Though a few leopard sharks have been documented traveling hundreds of kilometers, most individuals tend to remain in a localized area for much of their lives. This low level of dispersal has led to genetic divergence across its range. Seven discrete gene pools have been identified along the Californian coast between Humboldt Bay and San Diego. The Humboldt Bay subpopulation is perhaps the most isolated, with the sharks there maturing at a larger size and producing fewer offspring than those from other areas. By contrast, the area around Los Angeles represents a genetic transitional zone between subpopulations whose boundaries are more dispersed. Off Baja California, the Leopard sharks on the Pacific side are probably distinct from those in the northern Gulf of California. It is also possible that they may return to their birthplace to breed, but evidence and more data is needed. (Lewallen, E.A.; T.W. Anderson; A.J. Bohonak (2007). “Genetic structure of leopard shark (Triakis semifasciata) populations in California waters“. Marine Biology. 152 (3): 599–609).

Compared to the related Grey smoothhound and Brown smoothhound that share its range, the Leopard shark has smaller and more numerous red blood cells, allowing it to process oxygen more efficiently. This may be an adaptation for foraging in deoxygenated estuary environments (Martin, R.A. Estuaries: Leopard Shark. ReefQuest Centre for Shark Research).

Known parasites include the tapeworms Phyllobothrium riseri, Lacistorhynchus dollfusi and Paraorygmatobothrium barber, as well as the copepods Echthrogaleus eoleoptratus and Achtheinus oblongatus.

Behavioral Traits, Sensing and Intelligence: Leopard sharks are active and strong swimming. These sharks are known to form a school that is large and nomadic. They have also been observed forming schools with the Grey smoothhound, Brown smoothhound, and the Piked dogfish. Some have observed large schools in warm waters just from the discharge of power plants. Their range is small, traveling only up to 93 miles. Since their travel is limited, sub populations have begun to evolve. They have also been observed resting on sand or rocks. This shark is also known to be nocturnal. Some choose to rest by day and actively swim several miles in search of food at night.

During summer days, large aggregations of mature females assemble in shallow bays and estuaries, scattering at night. Females follow the warmest patches of water, allowing them to raise their internal body temperatures by up to 5.4 °F, they are speculated to be taking advantage of the heat to speed their growth and that of their gestating young (Hight, B.V.; C.G. Lowe (2007). “Elevated body temperatures of adult female leopard sharks, Triakis semifasciata, while aggregating in shallow nearshore embayments: Evidence for behavioral thermoregulation?“. Journal of Experimental Marine Biology and Ecology. 352: 114–128).

captivity, larger sharks have been observed establishing their dominance over smaller individuals via light nips to the pectoral fins.

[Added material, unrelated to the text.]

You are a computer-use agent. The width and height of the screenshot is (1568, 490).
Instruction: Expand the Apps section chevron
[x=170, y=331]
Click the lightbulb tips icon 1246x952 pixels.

They are skittish and quick to exit when in presence of humans.

Speed: The Leopard shark is a strong swimming shark. It swims with a strong undulating motion. Groups are known to follow tides into intertidal mudflats in search of food.

Leopard Shark Future and Conservation: They are currently of least concern. This could change if conservation efforts change. They are common among their range. Their meat is valuable though. They have been intensively fished commercially in the past, with a population decline in the 1980’s. From the 1990’s through today, populations in the USA are managed. Development does pose a threat to these sharks. They are a hardy species and adapt well in captivity when they are young, and for that reason are very popular in public aquariums. They are recorded to live more than 20 years in captivity.

Leopard Shark Recorded Attacks on Humans: Not a threat to humans. There has been one account af an interaction with a freediver, but no injuries other than minor cuts/bruising.